# Snowex 575 nC code



## Ravenwood21 (Mar 10, 2017)

have a snowex 575 that is only 2 months old. was running fine last night but this morning I am getting a NC code. I believe the code stands for not connected but everything is connected and practically new. Has anyone ever had this problem or is there something I am just missing? Again, it ran fine last night.


----------



## seville009 (Sep 9, 2002)

Based on a google search, the manual (link beliw) says to check the fuse as well as the connections

http://library.snowexproducts.com/snowexproducts/pdffiles/70445.01_051516.pdf


----------



## MrsC2017 (Jan 7, 2021)

Ravenwood21 said:


> have a snowex 575 that is only 2 months old. was running fine last night but this morning I am getting a NC code. I believe the code stands for not connected but everything is connected and practically new. Has anyone ever had this problem or is there something I am just missing? Again, it ran fine last night.

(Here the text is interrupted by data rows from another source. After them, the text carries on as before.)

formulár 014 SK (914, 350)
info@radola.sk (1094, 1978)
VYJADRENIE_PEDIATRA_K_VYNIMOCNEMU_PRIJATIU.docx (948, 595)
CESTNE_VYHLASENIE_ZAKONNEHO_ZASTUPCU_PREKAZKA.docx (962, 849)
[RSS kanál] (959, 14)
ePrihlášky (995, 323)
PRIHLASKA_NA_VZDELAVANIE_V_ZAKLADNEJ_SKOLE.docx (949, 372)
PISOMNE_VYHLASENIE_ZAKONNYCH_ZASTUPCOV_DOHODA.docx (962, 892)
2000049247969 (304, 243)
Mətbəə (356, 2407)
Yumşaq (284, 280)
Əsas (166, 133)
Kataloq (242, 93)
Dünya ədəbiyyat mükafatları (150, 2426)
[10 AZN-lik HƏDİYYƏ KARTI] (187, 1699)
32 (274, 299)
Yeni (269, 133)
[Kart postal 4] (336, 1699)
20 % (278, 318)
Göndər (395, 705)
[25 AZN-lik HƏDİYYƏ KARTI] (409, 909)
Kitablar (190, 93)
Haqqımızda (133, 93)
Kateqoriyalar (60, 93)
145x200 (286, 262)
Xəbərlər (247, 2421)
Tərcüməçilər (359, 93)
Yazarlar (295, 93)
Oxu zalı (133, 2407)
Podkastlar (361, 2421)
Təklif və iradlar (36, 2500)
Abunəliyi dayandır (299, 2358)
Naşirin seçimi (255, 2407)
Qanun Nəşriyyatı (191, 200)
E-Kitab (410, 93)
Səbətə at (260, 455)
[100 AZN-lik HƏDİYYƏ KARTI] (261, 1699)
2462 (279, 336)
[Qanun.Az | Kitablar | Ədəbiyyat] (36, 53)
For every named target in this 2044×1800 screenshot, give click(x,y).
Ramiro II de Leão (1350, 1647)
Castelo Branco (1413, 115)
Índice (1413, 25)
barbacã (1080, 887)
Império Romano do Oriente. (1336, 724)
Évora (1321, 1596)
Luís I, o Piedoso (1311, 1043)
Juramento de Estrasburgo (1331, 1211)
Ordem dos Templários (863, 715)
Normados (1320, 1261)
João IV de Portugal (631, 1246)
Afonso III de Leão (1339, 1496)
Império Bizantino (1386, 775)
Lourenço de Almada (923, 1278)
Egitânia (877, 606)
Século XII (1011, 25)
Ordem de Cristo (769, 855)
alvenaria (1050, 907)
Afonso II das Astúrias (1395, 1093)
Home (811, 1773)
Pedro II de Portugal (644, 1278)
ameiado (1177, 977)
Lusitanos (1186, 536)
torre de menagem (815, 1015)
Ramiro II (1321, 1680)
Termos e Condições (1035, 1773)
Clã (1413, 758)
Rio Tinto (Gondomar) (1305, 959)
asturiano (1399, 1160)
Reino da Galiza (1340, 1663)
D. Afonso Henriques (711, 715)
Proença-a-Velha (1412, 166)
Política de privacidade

Did you ever figure out the problem? Mine is doing the same thing...


----------



## Snow Dealer Tech (Jan 7, 2021)

"NC" is a no connection code. Your controller isn't able to communicate with the spreader module. Check your plug to the spreader, at the back of your controller, and where the control harness enters the vehicle harness.


----------



## MrsC2017 (Jan 7, 2021)

I have checked all my connections, all my fuses and all my wires.


----------



## greg.phipps (1 mo ago)

MrsC2017 said:


> I have checked all my connections, all my fuses and all my wires.


 Having same problems. /Did you figure yours out?


----------